Written task — Can you rewrite all the items below with "Instruction" renamed to "Command" and nothing else changed?

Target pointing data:
──────
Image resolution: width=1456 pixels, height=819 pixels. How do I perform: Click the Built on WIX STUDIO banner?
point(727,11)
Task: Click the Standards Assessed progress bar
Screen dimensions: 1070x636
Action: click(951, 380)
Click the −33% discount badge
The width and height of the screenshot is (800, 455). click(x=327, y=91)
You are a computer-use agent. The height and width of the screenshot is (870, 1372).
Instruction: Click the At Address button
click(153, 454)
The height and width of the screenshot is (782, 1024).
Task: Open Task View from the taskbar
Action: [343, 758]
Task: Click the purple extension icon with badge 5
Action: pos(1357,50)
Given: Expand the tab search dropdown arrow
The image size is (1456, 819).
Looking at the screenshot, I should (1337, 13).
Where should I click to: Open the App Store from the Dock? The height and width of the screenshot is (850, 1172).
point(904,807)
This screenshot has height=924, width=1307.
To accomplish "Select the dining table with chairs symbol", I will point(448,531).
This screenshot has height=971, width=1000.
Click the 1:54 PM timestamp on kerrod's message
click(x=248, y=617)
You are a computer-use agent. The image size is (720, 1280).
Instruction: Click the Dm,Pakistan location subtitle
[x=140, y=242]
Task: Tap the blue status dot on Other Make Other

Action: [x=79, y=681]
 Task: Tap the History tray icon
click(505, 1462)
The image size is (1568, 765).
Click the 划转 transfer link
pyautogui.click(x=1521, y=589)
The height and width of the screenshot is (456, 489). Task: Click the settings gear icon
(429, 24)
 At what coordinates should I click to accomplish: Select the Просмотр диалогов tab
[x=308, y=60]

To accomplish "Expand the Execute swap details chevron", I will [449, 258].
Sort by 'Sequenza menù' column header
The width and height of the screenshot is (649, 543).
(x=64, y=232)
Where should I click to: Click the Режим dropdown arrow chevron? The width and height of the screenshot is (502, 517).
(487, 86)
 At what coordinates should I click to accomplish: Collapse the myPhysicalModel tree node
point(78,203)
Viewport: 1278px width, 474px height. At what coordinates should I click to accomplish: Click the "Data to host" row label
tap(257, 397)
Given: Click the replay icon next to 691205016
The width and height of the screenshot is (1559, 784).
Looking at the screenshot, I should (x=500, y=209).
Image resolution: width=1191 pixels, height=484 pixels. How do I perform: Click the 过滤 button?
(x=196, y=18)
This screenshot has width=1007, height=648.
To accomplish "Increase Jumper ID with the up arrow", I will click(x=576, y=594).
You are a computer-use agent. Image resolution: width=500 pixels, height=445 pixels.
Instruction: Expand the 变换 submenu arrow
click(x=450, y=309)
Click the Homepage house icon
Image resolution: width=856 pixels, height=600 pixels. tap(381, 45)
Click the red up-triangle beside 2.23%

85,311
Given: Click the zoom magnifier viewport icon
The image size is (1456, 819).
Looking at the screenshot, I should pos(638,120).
──────
Response —
Image resolution: width=1456 pixels, height=819 pixels. How do I perform: Click the Built on WIX STUDIO banner?
point(727,11)
Task: Click the Standards Assessed progress bar
Screen dimensions: 1070x636
Action: click(951, 380)
Click the −33% discount badge
The width and height of the screenshot is (800, 455). click(x=327, y=91)
You are a computer-use agent. The height and width of the screenshot is (870, 1372).
Command: Click the At Address button
click(153, 454)
The height and width of the screenshot is (782, 1024).
Task: Open Task View from the taskbar
Action: [343, 758]
Task: Click the purple extension icon with badge 5
Action: pos(1357,50)
Given: Expand the tab search dropdown arrow
The image size is (1456, 819).
Looking at the screenshot, I should (1337, 13).
Where should I click to: Open the App Store from the Dock? The height and width of the screenshot is (850, 1172).
point(904,807)
This screenshot has height=924, width=1307.
To accomplish "Select the dining table with chairs symbol", I will point(448,531).
This screenshot has height=971, width=1000.
Click the 1:54 PM timestamp on kerrod's message
click(x=248, y=617)
You are a computer-use agent. The image size is (720, 1280).
Command: Click the Dm,Pakistan location subtitle
[x=140, y=242]
Task: Tap the blue status dot on Other Make Other

Action: [x=79, y=681]
 Task: Tap the History tray icon
click(505, 1462)
The image size is (1568, 765).
Click the 划转 transfer link
pyautogui.click(x=1521, y=589)
The height and width of the screenshot is (456, 489). Task: Click the settings gear icon
(429, 24)
 At what coordinates should I click to accomplish: Select the Просмотр диалогов tab
[x=308, y=60]

To accomplish "Expand the Execute swap details chevron", I will [449, 258].
Sort by 'Sequenza menù' column header
The width and height of the screenshot is (649, 543).
(x=64, y=232)
Where should I click to: Click the Режим dropdown arrow chevron? The width and height of the screenshot is (502, 517).
(487, 86)
 At what coordinates should I click to accomplish: Collapse the myPhysicalModel tree node
point(78,203)
Viewport: 1278px width, 474px height. At what coordinates should I click to accomplish: Click the "Data to host" row label
tap(257, 397)
Given: Click the replay icon next to 691205016
The width and height of the screenshot is (1559, 784).
Looking at the screenshot, I should (x=500, y=209).
Image resolution: width=1191 pixels, height=484 pixels. How do I perform: Click the 过滤 button?
(x=196, y=18)
This screenshot has width=1007, height=648.
To accomplish "Increase Jumper ID with the up arrow", I will click(x=576, y=594).
You are a computer-use agent. Image resolution: width=500 pixels, height=445 pixels.
Command: Expand the 变换 submenu arrow
click(x=450, y=309)
Click the Homepage house icon
Image resolution: width=856 pixels, height=600 pixels. tap(381, 45)
Click the red up-triangle beside 2.23%

85,311
Given: Click the zoom magnifier viewport icon
The image size is (1456, 819).
Looking at the screenshot, I should pos(638,120).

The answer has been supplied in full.